Nathan James plays an unusual homemade guitar made from washboards (see album cover photo at right), and from this he coaxes music that launders the essence from classic blues themes and hangs them out for you to enjoy.
James dubs his instrument a "washtar gitboard" and the music that he pull out of it "washtar soul."
The result, on his first national CD, "What You Make Of It" (Delta Groove Music), is a set of clever, original blues that draws on the Delta, the Piedmont, and even some bluesy soul music. James' basic three-piece band is enhanced just a little here, with horns on a couple of tracks. And it was recorded just like it was being played live, so there's no fussy electronics getting between you and music.

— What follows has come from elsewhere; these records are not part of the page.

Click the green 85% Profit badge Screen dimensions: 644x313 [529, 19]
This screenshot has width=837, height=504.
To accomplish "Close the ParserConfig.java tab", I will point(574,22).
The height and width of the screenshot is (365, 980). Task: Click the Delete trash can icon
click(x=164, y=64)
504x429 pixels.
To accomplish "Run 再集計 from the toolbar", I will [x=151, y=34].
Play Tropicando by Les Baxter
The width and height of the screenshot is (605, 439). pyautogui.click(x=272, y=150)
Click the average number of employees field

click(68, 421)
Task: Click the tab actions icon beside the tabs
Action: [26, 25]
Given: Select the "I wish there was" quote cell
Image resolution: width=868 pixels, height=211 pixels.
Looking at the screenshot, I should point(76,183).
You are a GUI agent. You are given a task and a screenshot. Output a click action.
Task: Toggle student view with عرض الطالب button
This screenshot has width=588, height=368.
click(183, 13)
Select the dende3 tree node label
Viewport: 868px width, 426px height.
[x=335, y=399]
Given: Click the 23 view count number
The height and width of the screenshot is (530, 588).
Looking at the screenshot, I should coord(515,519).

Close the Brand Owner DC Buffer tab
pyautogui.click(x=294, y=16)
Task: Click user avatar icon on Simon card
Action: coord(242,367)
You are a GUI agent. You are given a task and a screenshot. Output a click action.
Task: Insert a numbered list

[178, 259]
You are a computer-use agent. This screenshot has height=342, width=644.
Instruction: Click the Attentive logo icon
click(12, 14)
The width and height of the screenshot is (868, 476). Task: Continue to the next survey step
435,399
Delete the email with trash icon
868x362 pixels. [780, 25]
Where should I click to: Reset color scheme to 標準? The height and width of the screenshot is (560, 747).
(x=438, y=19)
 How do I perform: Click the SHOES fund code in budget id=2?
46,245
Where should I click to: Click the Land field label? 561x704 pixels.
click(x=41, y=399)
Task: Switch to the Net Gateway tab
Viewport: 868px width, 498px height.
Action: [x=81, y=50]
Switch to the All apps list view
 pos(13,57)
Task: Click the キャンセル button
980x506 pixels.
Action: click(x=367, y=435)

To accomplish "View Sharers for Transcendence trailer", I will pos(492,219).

It sounds a little weird, and it's hard to describe, but it works, it cooks, and the music provides an old-timey feel without the scratch and hiss of dirty 78s.
The original title track is based on a chunky little riff and vocals that tell you that life is what you make it. "Black Snakin' Jiver" is based on a Blind Boy Fuller tune, features a kazoo and little ragtime, and could have been lifted right from an old Victrola.
They do a slow, soulful take on Jimmy McCracklin's "Later On," and step into finger-picking and harp on another original, "Get to the Country." "Blues Headache has a slight Jimmy Reed vibe, but once again, the unique sound moves everything in new directions. There's a lot more of this, and it's all thoroughly enjoyable.
James and his band, working out of Southern California, have put together a very unique sound here that's very good. If you crave a little scrathin' and pickin' in your old-fashioned blues, give the washtar a chance. You might even feel a little cleaner when you're done.